Ilovepizzalady Posted December 30, 2016 Posted December 30, 2016 I would just back off as he is with someone else. I am going through a similar thing, only he left me for her. I feel like chasing him for me didn't work even though we only had a few casual conversations, it seemed like he is really into her. So my advice is just let it go for now, he knows how you feel.
ExpatInItaly Posted December 31, 2016 Posted December 31, 2016 This will get messy if you don't leave it alone. Don't let him have his cake and eat it too. I think it's time you both moved on. All this back-and-forth, cat-and-mouse texting wouldn't be happening if you two really wanted to be together. If he contacts you again, be clear: you respect the fact that he is seeing someone, and he is not to reach out to you while he is with someone else. He should only get in touch if he is single and wants to talk about reconciliation. End of story. In other words, don't be his text-buddy. It's pointless. Otherwise, you'll fall into believing his nostalgia means he wants to reunite, while he continues dating another girl. That will hurt like hell, and it's not fair to you or to her.

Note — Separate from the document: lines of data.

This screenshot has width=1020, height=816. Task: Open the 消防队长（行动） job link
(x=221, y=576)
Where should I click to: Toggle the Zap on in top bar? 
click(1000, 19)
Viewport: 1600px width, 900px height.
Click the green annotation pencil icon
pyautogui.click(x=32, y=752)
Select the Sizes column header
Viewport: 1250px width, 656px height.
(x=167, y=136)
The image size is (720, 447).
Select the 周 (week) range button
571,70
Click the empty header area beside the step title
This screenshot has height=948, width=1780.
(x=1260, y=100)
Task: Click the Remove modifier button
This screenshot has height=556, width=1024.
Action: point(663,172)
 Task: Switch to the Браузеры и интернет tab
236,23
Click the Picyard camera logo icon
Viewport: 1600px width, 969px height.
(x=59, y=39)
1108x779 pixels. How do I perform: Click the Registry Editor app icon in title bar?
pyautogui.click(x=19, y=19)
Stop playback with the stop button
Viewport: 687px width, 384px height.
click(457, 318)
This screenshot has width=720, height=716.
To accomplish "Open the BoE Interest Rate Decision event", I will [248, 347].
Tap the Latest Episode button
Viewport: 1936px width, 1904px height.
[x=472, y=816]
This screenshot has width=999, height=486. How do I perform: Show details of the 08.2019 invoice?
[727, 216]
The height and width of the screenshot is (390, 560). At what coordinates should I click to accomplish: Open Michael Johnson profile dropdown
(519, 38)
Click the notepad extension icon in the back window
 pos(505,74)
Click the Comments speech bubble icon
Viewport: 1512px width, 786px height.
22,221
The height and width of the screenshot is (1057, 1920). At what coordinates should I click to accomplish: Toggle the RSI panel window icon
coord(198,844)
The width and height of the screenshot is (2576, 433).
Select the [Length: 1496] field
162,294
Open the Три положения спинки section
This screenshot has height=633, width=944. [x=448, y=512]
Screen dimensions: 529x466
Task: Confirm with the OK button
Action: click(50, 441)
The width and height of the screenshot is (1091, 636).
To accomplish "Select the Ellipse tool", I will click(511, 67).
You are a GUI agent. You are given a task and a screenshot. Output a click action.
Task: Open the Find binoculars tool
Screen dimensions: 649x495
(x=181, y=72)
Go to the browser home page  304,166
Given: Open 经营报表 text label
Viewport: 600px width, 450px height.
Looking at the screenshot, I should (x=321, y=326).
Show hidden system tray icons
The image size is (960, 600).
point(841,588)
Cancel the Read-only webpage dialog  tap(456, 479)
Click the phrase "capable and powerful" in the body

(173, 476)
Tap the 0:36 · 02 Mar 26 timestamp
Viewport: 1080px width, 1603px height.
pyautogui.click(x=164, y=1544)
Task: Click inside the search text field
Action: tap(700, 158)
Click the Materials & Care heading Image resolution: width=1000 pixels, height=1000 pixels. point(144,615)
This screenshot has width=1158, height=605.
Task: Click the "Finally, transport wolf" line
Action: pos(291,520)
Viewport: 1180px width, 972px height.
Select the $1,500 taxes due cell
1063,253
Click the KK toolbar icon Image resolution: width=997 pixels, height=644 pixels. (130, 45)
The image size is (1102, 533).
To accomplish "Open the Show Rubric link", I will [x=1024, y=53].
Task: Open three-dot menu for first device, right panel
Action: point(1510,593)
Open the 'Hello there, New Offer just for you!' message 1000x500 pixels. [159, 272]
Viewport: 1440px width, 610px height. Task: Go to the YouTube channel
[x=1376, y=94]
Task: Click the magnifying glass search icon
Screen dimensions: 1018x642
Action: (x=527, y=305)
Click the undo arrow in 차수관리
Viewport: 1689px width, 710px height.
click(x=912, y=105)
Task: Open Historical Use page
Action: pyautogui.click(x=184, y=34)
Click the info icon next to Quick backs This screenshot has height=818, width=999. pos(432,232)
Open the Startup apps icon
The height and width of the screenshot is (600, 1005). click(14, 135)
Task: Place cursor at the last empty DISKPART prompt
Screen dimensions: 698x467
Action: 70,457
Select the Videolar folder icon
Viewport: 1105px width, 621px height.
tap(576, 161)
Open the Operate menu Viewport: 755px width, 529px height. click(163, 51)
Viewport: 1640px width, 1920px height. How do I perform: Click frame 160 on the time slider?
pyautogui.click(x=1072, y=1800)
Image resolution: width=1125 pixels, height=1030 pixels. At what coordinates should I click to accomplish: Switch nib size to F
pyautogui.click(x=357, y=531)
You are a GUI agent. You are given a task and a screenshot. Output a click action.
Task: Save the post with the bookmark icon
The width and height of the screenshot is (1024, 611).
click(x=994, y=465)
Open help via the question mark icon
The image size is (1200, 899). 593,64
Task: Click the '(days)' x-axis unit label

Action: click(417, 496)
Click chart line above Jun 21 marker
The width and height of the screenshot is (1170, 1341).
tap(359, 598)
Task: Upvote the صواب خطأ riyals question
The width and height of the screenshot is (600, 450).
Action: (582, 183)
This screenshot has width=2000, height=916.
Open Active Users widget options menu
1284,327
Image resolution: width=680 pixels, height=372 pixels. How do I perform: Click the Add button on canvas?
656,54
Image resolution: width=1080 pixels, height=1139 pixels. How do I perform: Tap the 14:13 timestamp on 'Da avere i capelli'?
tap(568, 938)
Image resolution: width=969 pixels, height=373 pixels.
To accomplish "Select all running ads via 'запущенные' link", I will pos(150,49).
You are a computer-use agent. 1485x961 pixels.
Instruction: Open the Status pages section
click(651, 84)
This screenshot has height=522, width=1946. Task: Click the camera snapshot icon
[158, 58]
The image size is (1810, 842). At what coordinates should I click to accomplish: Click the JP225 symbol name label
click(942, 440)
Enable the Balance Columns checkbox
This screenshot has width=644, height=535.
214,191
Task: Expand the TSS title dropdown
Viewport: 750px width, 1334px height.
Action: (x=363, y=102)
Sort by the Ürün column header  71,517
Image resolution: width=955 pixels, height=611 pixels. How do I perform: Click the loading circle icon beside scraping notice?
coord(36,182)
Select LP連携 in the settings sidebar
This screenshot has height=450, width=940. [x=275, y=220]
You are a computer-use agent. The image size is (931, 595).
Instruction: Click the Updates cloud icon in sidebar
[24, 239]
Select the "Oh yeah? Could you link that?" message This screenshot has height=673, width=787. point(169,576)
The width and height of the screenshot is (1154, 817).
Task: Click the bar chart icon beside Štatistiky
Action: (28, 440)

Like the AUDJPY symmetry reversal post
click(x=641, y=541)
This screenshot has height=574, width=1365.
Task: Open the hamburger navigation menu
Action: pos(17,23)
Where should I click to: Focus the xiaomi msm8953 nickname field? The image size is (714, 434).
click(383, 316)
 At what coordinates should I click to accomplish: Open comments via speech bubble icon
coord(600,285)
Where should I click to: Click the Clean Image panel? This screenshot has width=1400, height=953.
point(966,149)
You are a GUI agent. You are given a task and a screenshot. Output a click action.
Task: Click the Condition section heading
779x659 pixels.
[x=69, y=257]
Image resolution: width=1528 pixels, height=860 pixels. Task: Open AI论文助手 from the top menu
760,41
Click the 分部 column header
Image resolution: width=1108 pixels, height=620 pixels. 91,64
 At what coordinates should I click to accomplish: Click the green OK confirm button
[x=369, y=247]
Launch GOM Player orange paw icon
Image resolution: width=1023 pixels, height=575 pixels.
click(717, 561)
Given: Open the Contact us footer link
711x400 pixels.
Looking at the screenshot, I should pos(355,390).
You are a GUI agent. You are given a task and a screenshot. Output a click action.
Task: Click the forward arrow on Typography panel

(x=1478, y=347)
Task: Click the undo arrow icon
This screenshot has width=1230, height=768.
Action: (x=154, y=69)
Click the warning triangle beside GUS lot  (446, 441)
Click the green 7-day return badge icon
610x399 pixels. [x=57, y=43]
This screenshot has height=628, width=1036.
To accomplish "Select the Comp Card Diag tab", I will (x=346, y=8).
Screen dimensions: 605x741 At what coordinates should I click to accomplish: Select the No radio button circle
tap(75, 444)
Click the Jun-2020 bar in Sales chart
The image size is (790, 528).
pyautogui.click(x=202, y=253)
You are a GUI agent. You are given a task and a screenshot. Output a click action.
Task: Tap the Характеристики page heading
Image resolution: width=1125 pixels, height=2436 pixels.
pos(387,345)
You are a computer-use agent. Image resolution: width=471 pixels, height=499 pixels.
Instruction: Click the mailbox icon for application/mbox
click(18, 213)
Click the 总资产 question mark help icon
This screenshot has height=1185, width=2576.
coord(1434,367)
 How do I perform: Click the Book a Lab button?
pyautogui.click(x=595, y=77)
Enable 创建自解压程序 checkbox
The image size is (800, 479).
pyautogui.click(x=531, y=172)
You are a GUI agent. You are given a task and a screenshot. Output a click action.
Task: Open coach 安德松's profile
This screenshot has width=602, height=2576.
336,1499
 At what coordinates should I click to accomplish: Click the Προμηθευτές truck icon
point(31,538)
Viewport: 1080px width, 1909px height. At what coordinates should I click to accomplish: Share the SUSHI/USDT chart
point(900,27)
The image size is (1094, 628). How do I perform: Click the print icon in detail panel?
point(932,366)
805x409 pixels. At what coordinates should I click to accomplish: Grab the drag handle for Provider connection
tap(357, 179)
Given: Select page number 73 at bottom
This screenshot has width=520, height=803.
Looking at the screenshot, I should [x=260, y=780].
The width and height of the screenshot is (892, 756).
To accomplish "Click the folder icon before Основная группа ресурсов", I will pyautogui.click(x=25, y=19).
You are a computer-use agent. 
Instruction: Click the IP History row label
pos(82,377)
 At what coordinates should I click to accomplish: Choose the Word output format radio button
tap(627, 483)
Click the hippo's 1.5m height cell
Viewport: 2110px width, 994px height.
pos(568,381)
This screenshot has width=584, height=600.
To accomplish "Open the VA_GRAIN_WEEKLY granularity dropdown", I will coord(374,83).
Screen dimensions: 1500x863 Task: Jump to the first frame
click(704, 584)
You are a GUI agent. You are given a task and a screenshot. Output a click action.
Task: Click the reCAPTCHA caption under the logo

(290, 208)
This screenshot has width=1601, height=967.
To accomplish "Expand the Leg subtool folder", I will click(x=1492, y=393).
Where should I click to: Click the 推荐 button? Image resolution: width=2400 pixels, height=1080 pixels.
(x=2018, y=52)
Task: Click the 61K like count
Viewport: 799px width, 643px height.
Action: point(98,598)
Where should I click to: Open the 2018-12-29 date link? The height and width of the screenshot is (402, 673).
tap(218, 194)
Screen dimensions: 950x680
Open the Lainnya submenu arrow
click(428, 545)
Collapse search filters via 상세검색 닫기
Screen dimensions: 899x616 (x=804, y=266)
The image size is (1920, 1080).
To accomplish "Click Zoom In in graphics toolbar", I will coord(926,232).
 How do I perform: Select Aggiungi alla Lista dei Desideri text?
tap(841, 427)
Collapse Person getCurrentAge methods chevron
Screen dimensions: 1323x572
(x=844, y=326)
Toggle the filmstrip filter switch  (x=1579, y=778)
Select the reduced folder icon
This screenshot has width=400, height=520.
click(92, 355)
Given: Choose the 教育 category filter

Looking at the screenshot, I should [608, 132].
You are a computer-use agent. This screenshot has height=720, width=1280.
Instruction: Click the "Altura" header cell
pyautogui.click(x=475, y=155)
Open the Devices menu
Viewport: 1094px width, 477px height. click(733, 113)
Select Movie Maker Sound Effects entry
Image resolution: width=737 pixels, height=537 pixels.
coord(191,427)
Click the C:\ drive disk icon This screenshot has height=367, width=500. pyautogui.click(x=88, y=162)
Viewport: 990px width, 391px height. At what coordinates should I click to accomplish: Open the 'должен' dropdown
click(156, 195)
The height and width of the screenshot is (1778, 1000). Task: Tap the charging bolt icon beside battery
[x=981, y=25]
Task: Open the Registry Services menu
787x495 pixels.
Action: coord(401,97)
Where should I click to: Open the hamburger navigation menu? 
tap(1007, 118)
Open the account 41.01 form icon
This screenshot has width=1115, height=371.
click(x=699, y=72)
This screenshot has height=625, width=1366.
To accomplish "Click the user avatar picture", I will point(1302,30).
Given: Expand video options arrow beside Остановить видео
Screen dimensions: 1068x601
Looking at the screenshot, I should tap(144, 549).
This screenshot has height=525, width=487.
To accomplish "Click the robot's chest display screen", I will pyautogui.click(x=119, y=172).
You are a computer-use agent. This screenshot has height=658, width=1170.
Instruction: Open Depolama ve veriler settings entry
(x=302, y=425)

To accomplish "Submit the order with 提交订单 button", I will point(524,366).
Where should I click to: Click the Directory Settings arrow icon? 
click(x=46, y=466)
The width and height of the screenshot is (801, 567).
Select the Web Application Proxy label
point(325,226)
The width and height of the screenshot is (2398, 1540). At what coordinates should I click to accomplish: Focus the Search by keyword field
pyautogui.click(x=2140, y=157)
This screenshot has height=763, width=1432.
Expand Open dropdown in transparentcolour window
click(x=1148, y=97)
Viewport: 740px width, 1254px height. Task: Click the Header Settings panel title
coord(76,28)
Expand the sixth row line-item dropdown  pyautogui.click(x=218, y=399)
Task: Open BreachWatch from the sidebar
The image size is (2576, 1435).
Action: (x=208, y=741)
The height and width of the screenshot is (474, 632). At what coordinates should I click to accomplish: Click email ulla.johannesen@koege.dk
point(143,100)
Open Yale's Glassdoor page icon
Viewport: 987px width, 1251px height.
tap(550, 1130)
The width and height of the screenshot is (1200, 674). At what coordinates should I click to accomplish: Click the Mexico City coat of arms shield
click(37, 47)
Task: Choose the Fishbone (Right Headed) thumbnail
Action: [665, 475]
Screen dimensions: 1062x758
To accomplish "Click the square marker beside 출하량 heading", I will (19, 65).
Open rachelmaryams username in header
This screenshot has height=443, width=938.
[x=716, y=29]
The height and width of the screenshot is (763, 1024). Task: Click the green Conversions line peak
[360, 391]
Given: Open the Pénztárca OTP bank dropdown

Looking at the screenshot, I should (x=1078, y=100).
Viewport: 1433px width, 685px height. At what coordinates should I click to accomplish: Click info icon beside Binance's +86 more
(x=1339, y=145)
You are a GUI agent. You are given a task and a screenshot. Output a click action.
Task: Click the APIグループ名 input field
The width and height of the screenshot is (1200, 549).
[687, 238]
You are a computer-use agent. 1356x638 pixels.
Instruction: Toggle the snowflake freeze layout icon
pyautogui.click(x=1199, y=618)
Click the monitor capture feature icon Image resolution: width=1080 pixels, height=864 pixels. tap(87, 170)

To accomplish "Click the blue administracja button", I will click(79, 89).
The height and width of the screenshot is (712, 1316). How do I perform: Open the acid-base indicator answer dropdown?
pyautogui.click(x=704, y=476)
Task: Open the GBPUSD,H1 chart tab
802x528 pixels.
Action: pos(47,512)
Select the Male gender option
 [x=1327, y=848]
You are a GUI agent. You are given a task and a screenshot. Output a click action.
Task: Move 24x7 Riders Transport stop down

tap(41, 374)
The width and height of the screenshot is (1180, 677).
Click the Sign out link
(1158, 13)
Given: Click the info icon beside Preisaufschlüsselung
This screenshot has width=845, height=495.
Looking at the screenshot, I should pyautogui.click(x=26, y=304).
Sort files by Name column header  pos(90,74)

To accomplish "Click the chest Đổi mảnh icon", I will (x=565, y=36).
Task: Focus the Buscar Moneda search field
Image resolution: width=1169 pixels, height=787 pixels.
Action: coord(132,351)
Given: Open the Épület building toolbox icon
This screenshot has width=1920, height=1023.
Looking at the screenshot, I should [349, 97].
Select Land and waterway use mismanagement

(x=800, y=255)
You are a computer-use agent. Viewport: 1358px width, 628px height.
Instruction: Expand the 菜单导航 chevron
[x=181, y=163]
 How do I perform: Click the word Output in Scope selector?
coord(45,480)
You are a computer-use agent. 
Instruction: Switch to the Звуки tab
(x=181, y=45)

marky00 Posted December 31, 2016 Posted December 31, 2016 Search the Internet for reconciliations that occur after someone essentially confesses they aren't feeling it anymore. I for a long time looked everywhere for such cases and I didn't find one case, zero. Factoring in the fact that a small amount of cases were not reported because why would people report it on the net when they are busy having the time of their lives. That would still represent a tiny proportion. I have been reading posts on this site for years and never seen a reconciliation unfold, although I believe a handful of cases were reported in the Second Chances forum. He might love you to death. He might think your awesome but unless he comes back (which he won't), what does it matter?